## What is needed
Write out, without any changes, the part of the items that opens with the line containing "Viewport: 1568px width, 509px" and closes with the line containing "click(x=963, y=27)".

## Exercise data
Start

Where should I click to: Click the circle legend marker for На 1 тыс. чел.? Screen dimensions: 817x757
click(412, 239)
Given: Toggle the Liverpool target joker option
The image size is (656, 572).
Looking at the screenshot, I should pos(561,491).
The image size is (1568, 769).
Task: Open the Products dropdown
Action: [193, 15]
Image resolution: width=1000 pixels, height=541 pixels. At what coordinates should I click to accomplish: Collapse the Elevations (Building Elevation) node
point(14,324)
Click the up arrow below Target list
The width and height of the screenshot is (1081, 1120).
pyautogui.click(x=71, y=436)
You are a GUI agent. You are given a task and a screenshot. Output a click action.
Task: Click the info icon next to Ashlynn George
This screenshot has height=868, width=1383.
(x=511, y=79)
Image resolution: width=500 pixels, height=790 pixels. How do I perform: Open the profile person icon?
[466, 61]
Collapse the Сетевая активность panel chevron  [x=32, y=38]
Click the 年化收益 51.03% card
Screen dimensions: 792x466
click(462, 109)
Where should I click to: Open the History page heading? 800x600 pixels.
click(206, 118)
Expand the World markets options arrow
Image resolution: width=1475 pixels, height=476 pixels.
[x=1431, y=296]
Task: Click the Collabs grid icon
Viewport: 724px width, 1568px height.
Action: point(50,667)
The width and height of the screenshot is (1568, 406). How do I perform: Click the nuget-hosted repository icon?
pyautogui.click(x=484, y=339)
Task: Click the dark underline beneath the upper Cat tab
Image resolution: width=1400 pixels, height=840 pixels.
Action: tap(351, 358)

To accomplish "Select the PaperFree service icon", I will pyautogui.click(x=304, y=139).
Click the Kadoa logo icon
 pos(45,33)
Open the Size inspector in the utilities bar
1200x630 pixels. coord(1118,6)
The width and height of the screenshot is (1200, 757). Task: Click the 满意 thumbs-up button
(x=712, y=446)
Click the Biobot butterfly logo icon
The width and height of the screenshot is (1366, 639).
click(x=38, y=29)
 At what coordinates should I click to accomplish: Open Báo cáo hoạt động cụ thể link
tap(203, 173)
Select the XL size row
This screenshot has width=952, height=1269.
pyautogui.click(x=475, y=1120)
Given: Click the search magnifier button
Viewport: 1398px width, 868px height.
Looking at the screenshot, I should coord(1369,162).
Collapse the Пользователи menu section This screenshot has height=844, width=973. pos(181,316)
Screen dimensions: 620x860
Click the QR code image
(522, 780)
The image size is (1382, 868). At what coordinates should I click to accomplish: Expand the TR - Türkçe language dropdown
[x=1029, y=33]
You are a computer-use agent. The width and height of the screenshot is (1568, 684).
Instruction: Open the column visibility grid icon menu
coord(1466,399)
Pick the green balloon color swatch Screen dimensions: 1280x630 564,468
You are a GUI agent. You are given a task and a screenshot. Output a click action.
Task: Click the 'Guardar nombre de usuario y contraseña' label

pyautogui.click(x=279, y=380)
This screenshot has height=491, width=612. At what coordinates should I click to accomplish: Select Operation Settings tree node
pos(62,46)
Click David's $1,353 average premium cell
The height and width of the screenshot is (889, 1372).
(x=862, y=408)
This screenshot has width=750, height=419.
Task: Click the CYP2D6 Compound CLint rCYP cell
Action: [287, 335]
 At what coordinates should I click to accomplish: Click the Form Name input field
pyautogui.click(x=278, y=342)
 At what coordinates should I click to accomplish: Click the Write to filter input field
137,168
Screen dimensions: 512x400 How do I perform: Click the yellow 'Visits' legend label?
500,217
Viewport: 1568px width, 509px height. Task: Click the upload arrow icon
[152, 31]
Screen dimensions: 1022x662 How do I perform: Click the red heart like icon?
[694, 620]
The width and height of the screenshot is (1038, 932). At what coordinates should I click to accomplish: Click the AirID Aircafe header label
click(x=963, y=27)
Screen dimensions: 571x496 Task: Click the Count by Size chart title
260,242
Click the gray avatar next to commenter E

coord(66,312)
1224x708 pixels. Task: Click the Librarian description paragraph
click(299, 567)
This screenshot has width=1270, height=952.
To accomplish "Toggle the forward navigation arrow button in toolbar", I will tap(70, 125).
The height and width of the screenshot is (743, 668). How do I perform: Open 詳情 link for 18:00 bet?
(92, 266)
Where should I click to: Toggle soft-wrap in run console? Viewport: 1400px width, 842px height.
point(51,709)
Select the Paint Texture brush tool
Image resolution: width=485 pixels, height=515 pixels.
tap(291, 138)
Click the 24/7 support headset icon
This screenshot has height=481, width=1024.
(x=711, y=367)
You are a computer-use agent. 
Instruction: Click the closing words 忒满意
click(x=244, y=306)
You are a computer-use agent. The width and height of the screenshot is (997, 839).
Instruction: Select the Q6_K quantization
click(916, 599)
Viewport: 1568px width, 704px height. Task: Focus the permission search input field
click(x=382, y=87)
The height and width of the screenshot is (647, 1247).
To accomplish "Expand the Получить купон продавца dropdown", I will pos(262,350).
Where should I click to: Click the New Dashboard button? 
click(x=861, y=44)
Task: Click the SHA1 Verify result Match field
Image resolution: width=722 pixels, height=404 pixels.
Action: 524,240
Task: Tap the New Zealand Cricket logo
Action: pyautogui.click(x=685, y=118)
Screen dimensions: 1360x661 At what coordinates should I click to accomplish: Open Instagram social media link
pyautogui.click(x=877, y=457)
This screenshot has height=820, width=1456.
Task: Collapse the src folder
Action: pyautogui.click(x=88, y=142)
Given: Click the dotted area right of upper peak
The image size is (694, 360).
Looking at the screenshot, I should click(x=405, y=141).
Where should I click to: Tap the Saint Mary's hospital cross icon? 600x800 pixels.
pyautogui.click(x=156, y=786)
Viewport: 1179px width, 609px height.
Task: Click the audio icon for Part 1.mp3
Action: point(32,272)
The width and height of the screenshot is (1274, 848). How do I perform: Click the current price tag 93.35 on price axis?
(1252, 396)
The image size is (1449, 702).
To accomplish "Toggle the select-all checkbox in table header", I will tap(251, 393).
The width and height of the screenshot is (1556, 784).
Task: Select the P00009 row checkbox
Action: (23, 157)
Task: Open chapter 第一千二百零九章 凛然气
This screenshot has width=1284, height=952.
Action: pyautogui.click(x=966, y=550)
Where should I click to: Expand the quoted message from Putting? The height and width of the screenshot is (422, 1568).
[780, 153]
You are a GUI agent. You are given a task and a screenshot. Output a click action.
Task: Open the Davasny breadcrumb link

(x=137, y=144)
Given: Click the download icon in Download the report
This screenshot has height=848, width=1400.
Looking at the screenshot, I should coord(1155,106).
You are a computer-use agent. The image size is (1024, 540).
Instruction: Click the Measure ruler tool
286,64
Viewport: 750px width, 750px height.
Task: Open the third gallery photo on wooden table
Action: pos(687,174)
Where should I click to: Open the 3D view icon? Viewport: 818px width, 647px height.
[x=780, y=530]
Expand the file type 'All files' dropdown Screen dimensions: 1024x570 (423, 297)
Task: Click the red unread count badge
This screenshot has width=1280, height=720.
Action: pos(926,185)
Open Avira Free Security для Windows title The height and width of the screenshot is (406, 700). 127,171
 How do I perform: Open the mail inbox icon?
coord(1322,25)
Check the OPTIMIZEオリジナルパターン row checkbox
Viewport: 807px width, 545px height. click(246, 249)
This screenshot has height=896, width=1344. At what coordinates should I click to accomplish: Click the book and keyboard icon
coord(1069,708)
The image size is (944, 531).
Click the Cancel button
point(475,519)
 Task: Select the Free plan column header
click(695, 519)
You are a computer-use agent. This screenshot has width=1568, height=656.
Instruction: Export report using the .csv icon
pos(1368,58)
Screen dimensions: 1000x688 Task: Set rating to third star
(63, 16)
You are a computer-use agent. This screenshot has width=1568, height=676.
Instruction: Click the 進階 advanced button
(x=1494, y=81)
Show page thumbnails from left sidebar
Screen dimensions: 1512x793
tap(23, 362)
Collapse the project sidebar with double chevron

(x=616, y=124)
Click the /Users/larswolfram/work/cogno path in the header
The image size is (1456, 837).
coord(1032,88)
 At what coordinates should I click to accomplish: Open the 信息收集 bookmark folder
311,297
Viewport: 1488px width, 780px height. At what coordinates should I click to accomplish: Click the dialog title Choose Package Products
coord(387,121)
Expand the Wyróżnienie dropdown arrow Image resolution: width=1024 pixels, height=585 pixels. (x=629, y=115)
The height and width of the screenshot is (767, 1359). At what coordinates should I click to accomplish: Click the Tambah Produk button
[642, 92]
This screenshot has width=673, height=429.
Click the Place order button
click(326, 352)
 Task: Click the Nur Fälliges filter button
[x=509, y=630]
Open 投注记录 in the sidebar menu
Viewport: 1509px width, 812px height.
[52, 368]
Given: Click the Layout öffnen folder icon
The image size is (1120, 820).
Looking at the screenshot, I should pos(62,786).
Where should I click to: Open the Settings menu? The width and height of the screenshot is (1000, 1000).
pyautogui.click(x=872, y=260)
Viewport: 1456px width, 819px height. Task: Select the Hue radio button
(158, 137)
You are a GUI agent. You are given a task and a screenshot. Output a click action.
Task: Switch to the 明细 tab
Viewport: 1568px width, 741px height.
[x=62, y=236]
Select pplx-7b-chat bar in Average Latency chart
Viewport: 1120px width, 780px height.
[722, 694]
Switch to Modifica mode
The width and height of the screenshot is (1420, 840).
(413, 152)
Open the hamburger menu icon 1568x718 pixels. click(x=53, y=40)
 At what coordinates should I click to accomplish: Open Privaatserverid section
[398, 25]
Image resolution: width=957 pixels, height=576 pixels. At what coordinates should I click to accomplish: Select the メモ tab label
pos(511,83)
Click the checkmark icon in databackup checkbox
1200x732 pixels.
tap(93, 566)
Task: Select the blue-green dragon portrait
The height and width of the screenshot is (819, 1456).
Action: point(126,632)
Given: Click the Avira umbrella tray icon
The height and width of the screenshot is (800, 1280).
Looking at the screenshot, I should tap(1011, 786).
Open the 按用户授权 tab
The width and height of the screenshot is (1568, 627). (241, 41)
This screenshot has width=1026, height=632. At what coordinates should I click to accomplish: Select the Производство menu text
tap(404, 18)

End

## Task solution
Viewport: 1568px width, 509px height. Task: Click the upload arrow icon
[152, 31]
Screen dimensions: 1022x662 How do I perform: Click the red heart like icon?
[694, 620]
The width and height of the screenshot is (1038, 932). At what coordinates should I click to accomplish: Click the AirID Aircafe header label
click(x=963, y=27)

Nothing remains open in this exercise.